How about an alternative approach? We could toggle 'canToggle' in arrayController directly from the object controller by either using parentController or specifying needs. Avoids having to observer all the itemControllers which should be more efficient too.

TODOS CONTROLLER:

import Ember from 'ember';
export default
Ember.ArrayController.extend({
    /**
    * references the todo model that is currently being edited
    */
    editingTodo: null,
    canToggle: Ember.computed.notEmpty('editingTodo'),

    actions: {
        createTodo: function () {
            var title = this.get('newTitle');
            if (!title.trim()) {
                return;
            }
            var todo = this.store.createRecord('todo', {
                title: title,
                isCompleted: false,
                isEditing: false
            });

            this.set('newTitle', '');
            todo.save();
        }
    }
});

TODO CONTROLLER

import Ember from 'ember';

export default
Ember.ObjectController.extend({

    needs:['todos']
    todos : Ember.computed.alias('controllers.todos'),

    actions: {
        editTodo: function () {
            this.set('todos.editingTodo', this.get('model'));
        },

        removeTodo: function () {
            var todo = this.get('model');
            if (this.get('todos.editingTodo') === todo) {
                this.set('todos.editingTodo', null);
            }
            todo.deleteRecord();
            todo.save();
        },

        acceptChanges: function () {
            this.set('todos.editingTodo', null);
            if (Ember.isEmpty(this.get('model.title'))) {
                this.send('removeTodo');
            }
            else {
                this.get('model').save();
            }
        }
    },

    isCompleted: function (key, value) {
        var model = this.get('model');
        if (value === undefined) {
            return model.get('isCompleted');
        }
        else {
            model.set('isCompleted', value);
            model.save();
            return value;
        }
    }.property('model.isCompleted')
});

I have not tested it, but I hope you get the jist of the solution I am proposing.




回答2:


propTest in this scenario here looks like it's a computed property, and not an observable. (edit: not that computed properties don't have underlying observables powering them, but they're different in usage enough that I like to keep them separate) It'll fire when the underlying propTest fires, but if there's no change, ember will no-op that out in the run loop. If you'd rather this be a raw observable, use the observes() syntax. @each will work here, but I like being explicit and have an observable update what it needs to rather than using the computed property, unless I need direct access to that property to bind with in a template.

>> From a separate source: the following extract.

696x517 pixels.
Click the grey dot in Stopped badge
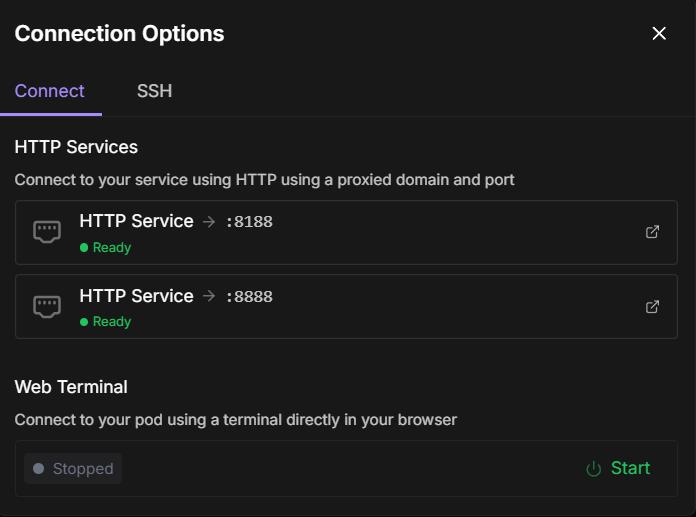[39, 468]
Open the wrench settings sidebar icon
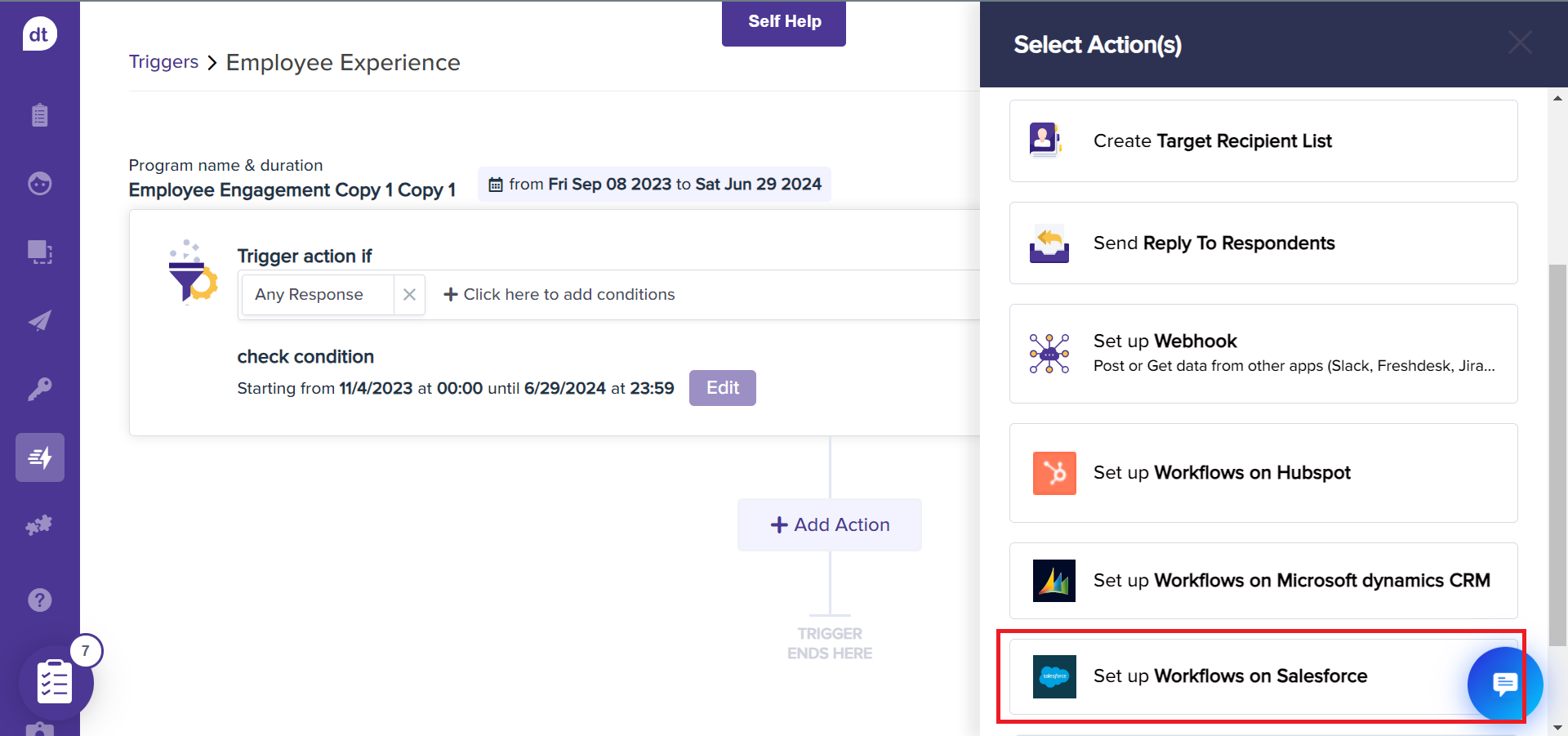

The "only firing on execution" stems from the initial bindings from the computed property getting created. If it never fires after that, the underlying bindings you're using for the computed property @each.propTest must be incorrect, otherwise that would indeed fire.

I think you may also be confused to the purpose of an ObjectController. An Ember.Object can do all of the observable business that a controller can, short of having a 'model' or 'content' property backing it. It looks like you may want to go with a straight up object rather than a controller here for the todo, since ember doesn't really have a 'model' type. I'd then put the objects themselves as part of the content of the ArrayController, at which point @each would be able to iterate on them as you'd expect.

The ObjectController sits at the same level of usage as an ArrayController. You can certainly nest them as you've done here, but my spidey-sense is tingling that it's the wrong thing to do given the application. You probably don't need to have a backing controller for each todo object, you just need the todo object itself.